L’agrandissement par décret du site d’enfouissement de Saint-Nicéphore, à Drummondville, était la seule solution possible, se justifie le ministre de l’Environnement et de la Lutte contre les changements climatiques, Benoit Charette, dans une entrevue avec La Presse.

« Il n’y en avait pas, d’autre solution, à court terme », a plaidé Benoit Charette auprès des élus de la Ville de Drummondville, jeudi matin, pour justifier la décision de Québec de forcer l’agrandissement du lieu d’enfouissement technique (LET) du secteur de Saint-Nicéphore.

« Ce n’est pas le genre de décision qu’on aime prendre, je tenais à être sur place », a expliqué le ministre de l’Environnement et de la Lutte contre les changements climatiques dans une entrevue avec La Presse, quelques heures plus tard.

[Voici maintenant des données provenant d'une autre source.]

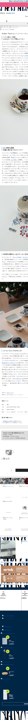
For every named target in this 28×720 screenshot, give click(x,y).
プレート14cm (17, 257)
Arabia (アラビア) (10, 392)
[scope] (4, 9)
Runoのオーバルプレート (9, 362)
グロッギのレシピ (18, 378)
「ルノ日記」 (14, 159)
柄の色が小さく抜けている (8, 421)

Rejeté par les citoyens lors d’un référendum en 2013 et bloqué par la Ville, à qui la Cour supérieure a donné raison l’hiver dernier – un jugement porté en appel –, l’agrandissement se réalisera tout de même en raison d’un décret du gouvernement Legault, a-t-on appris mercredi.

« Les autres sites d’enfouissement ne sont pas sous-utilisés », fait valoir le ministre Charette, qui prévoit que le Québec continuera de générer d’importantes quantités de matières résiduelles, en dépit des réformes de son gouvernement pour moderniser la consigne et la collecte sélective et augmenter la récupération des matières organiques.

Très rapidement, on pourra voir des changements majeurs, mais ces changements-là ne nous permettent pas à court terme de nous départir de la capacité d’accueil des sites d’enfouissement.

Benoit Charette, ministre de l’Environnement et de la Lutte contre les changements climatiques

Accusé par l’opposition et des groupes environnementaux de multiplier les autorisations d’agrandissement du LET avant même que la commission d’enquête du Bureau d’audiences publiques en environnement (BAPE) sur la gestion des résidus ultimes rende son rapport, en décembre prochain, le ministre répond que celui-ci guidera « l’après-implantation de toutes [ses] réformes ».

Situation intenable

Si l’agrandissement des sites d’enfouissement est la seule option à court terme, aussi bien agrandir les meilleurs, plaide le ministre Charette.

« J’aime mieux un site d’enfouissement avec valorisation du gaz [comme à Saint-Nicéphore] qu’un site qui n’en a pas du tout », dit-il.

PHOTO ANDREJ IVANOV, ARCHIVES REUTERS

Benoit Charette, ministre de l’Environnement et de la Lutte contre les changements climatiques

Il ajoute que la fermeture du LET de Saint-Nicéphore aurait pu placer dans une « situation intenable » la Ville de Drummondville, elle qui envoie pour l’instant les ordures de ses ménages au LET de Saint-Rosaire, près de Victoriaville.

Or, ce site est « très problématique [et] pourrait devoir cesser ses opérations, car il est en non-conformité », prévient le ministre.

Il ajoute que les industries, commerces et institutions (ICI) de Drummondville, qui envoient leurs matières résiduelles au site de Saint-Nicéphore, seraient confrontés à un sérieux casse-tête en cas de fermeture.

Les environnementalistes « ont raison »

Accorder des autorisations d’agrandissement à des « mégasites d’enfouissement », qui plus est pour de longues périodes – 10 ans dans le cas de Saint-Nicéphore –, nuit au développement d’autres solutions au traitement des matières résiduelles en maintenant les tarifs à un bas niveau, déplorait mercredi le directeur général du Front commun québécois pour une gestion écologique des déchets, Karel Ménard.

« Les groupes environnementaux, je leur donne raison ; le coût de l’enfouissement n’est pas suffisamment élevé », lance le ministre.

« Cet avantage que semblent avoir les lieux d’enfouissement est appelé à disparaître », puisque la redevance pour l’enfouissement augmentera « au cours des prochaines années », au Québec, assure-t-il.

Ce sera de moins en moins avantageux pour une ville et pour les ICI de recourir à l’enfouissement.

Benoit Charette, ministre de l’Environnement et de la Lutte contre les changements climatiques

Il ajoute que l’extension de la responsabilité élargie des producteurs les rendra davantage responsables des coûts d’élimination de leurs produits, ce qui les incitera à les concevoir de façon à faciliter leur recyclage.

« C’est une révolution, ni plus ni moins, dans la gestion des matières résiduelles qui est en préparation au Québec, qui prend du temps, mais qui après coup va faire en sorte que ce sera plus avantageux de miser sur l’économie circulaire que de plutôt bêtement enfouir », affirme le ministre.